In reality we should.

To many in lemmy are to happy to stay in their special little corner.

[–] [email protected] 11 points 1 day ago (2 children)

Its just confusing to me because lemmy is made to give anyone their preferred corner.

Asking for low barrier to the largest instances (entry points for new users) seems like a different ask than for professional lemmings to give up their platform.

[–] [email protected] 2 points 21 hours ago

Asking for low barrier to the largest instances

And what defines a low barrier for entry? I just checked the sign-up process for Lemmy.world, and it's just email > password > agree to ToS > complete a Recapcha. All on one page. How is that any different to any corporate social media site?

The big hassle for signing up for Lemmy is finding an instance that matches your preferences, but I don't see how that's possible to get around. The only thing I can think of is streamlining join-lemmy.org to better direct people to a fitting server.
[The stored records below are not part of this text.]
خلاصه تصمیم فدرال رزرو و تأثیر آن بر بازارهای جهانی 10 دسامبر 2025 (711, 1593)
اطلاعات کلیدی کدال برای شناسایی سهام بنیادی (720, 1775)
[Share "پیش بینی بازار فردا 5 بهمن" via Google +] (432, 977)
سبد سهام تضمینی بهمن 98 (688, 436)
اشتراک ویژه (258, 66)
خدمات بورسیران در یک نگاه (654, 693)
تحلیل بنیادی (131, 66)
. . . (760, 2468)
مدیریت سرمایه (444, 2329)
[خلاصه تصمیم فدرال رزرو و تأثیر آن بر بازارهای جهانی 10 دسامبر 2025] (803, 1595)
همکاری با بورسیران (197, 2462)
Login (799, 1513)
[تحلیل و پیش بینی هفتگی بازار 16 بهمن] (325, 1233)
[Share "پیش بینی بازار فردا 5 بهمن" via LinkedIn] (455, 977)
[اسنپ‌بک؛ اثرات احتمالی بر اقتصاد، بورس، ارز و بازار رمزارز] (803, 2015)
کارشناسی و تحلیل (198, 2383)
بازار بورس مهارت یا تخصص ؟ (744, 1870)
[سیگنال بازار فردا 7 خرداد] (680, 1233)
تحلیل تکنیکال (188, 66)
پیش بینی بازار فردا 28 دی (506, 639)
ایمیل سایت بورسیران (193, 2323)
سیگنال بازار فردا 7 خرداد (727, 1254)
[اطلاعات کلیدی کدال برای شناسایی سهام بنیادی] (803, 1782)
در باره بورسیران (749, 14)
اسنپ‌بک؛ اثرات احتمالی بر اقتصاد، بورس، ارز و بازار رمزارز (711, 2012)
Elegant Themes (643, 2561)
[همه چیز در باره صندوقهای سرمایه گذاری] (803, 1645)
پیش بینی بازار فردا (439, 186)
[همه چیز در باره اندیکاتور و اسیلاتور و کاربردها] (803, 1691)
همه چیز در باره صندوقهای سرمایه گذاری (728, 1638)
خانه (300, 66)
I know I'm being combatative here, but the thing that bugs me people keep parrotting the same complaints of "there's too much friction" when that problem has pretty much been fixed. Please focus on the currently existing problems instead

[–] remotelove 4 points 1 day ago

Its just confusing to me because lemmy is made to give anyone their preferred corner.

In theory, yes. In practice, it depends.

It's too easy for trolls to manipulate the way Lemmy is structured. If they get banned on one instance, they can create a dozen more accounts on other instances.

In general, yes. Everyone does their own thing and goes where they want which is awesome. Unfortunately, trolls can do the same on a much grander scale than on Reddit.